The details about Ukraine’s daring operation are few, but Kyiv managed to sneak cheap drones across the border and use them to destroy costly Russian military assets. The bang for Ukraine’s buck was considerable. You don’t have to be a fan of thrillers to imagine a similar scenario in the United States.
“Could those have been B-2s at the hands of Iranian drones flying out of containers, let alone Chinese?" military analyst Fred Kagan asked this week. The U.S. strategic bomber fleet is small (about one-third the size it was in the Cold War) and concentrated at a handful of bases. See the aerial photo flying across social media of B-52 bombers lined up at Barksdale Air Force Base in Louisiana. The story is similar for fighters and capital assets like aircraft carriers.
One lesson is that President Trump’s planned Golden Dome missile-defense shield isn’t the boondoggle it’s portrayed to be in the press. The headlines are preoccupied with space-based interceptors. But the U.S. is exposed to many threats besides ballistic missiles—from drones and spy blimps to cruise missiles launched off submarines.
The bipartisan Strategic Posture Commission warned in 2023 that the U.S. needs better integrated air and missile defenses against “coercive attacks" from Russia and China, and such an attack could come from conventional weapons. In a crisis over the Taiwan Strait, Xi Jinping might threaten the Commander in Chief: Stay out of the Western Pacific or you never know what might happen to your pricey F-22s in Alaska.
That’s one reason the U.S. needs a layered missile shield that exploits new technology and existing systems like the Patriot. Israel’s recent success shooting down drones with lasers shows that innovative and affluent societies can meet new threats. President Trump deserves credit for elevating missile defense as a presidential priority.
But the U.S. has lost some basic muscle memory since the Cold War on living in a dangerous world. A prescient report this year from Thomas Shugart and Timothy Walton at the Hudson Institute warned about highly vulnerable U.S. airfields, especially in the Western Pacific.
For the new B-21 bomber, the Air Force is looking at shelters “akin to sunshades," Messrs. Shugart and Walton write, that could leave the aircraft “exposed to threats, including lethal" unmanned aerial vehicles. “Not building approximately $30 million" hardened aircraft shelters “for over-$600 million B-21 bombers is an unwise decision that could endanger the US’s ability to strike globally," they write.

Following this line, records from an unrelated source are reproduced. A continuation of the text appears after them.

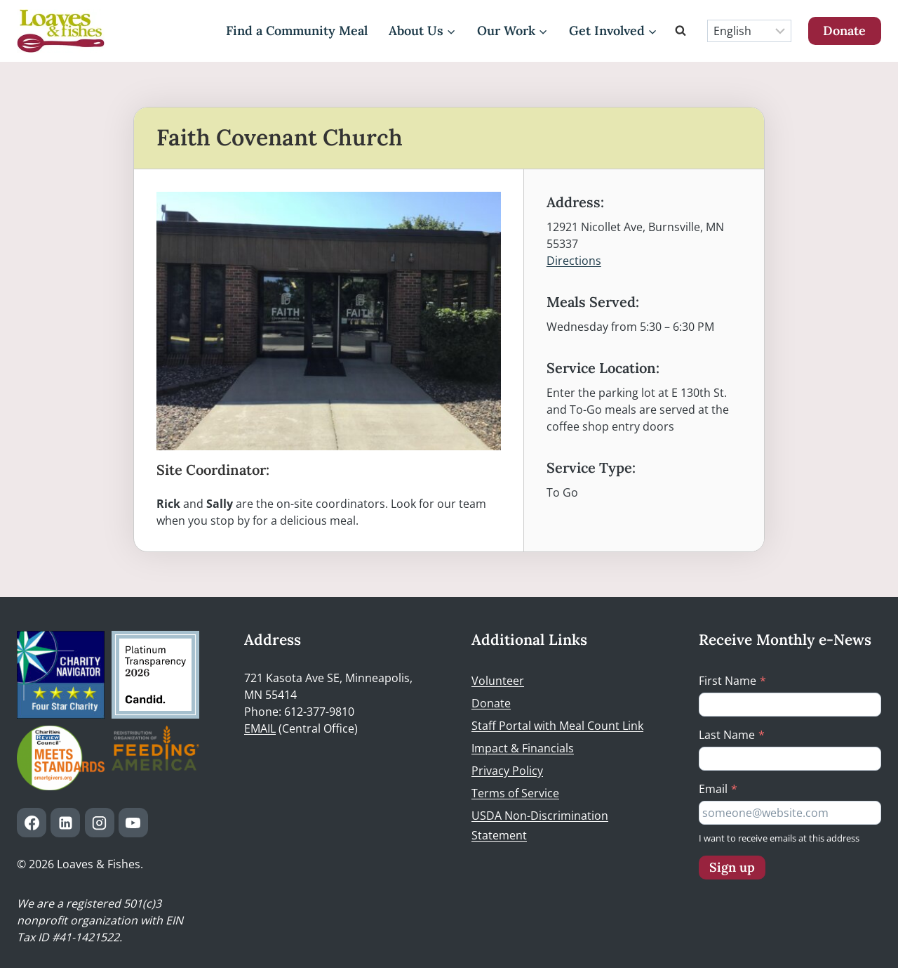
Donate (844, 30)
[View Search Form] (682, 31)
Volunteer (497, 680)
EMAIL (260, 728)
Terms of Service (515, 793)
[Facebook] (31, 822)
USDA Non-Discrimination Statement (539, 826)
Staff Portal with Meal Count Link (557, 725)
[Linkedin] (65, 822)
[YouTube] (133, 822)
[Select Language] (749, 31)
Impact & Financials (522, 748)
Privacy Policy (507, 770)
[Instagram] (99, 822)
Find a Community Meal (297, 30)
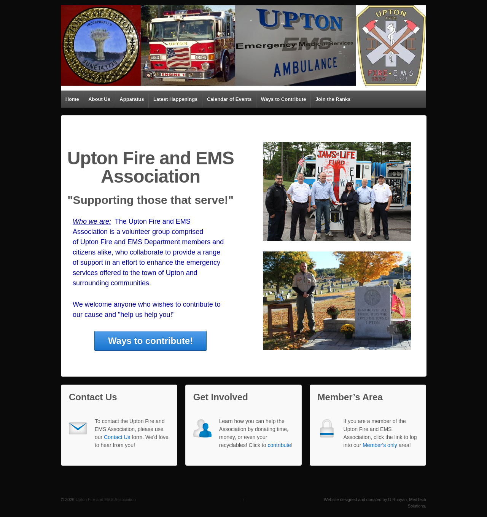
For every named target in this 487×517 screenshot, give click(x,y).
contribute (279, 445)
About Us (99, 99)
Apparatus (131, 99)
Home (72, 99)
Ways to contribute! (150, 341)
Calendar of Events (229, 99)
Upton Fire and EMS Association (105, 499)
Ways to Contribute (283, 99)
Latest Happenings (175, 99)
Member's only (380, 445)
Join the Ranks (332, 99)
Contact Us (117, 437)
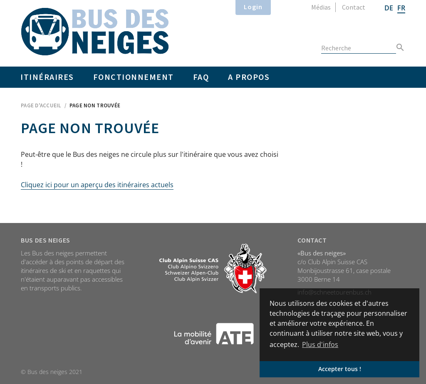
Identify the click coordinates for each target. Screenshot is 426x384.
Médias (321, 7)
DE (388, 7)
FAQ (201, 77)
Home (95, 32)
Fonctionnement (133, 77)
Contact (353, 7)
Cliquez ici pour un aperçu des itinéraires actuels (97, 184)
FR (401, 7)
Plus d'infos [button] (320, 344)
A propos (249, 77)
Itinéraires (47, 77)
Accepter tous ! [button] (339, 369)
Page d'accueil (41, 105)
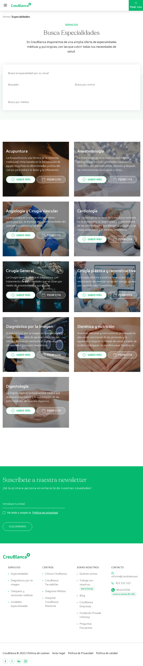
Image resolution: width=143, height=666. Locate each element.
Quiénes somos (88, 573)
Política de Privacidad (80, 653)
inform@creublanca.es (124, 576)
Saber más (20, 179)
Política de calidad (106, 653)
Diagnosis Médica (55, 591)
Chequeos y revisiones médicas (22, 593)
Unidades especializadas (19, 604)
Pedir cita (136, 5)
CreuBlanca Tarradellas (51, 582)
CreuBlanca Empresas (86, 604)
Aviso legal (58, 653)
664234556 (123, 590)
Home (6, 16)
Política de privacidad (45, 512)
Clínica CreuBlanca (56, 573)
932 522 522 (123, 583)
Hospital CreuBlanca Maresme (51, 602)
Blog (82, 595)
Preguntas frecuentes (86, 626)
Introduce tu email (14, 504)
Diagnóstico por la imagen (22, 582)
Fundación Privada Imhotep (90, 615)
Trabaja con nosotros (86, 582)
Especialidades (19, 573)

Such shelters always end up being a low budget priority compared with airplanes and missiles, and the message here is that defense spending can’t stay at 3% of the economy and provide the security Americans expect. The bill moving through Congress puts up $25 billion for Golden Dome. But a national air defense won’t be built by a one-time cash infusion, and the Administration is ducking a sustained defense buildup to mollify its fiscal hawks.
Americans are accustomed to wars fought far from home by a force of volunteers, but everyone in the U.S. will be on the front lines of the next conflict. Political leaders could be doing much more to educate the country about this vulnerability, rather than boasting that the U.S. military is the best it has ever been. It isn’t.
Ukraine did the U.S. a favor by destroying bombers of a U.S. adversary—and sending America a wake up call about its own complacency.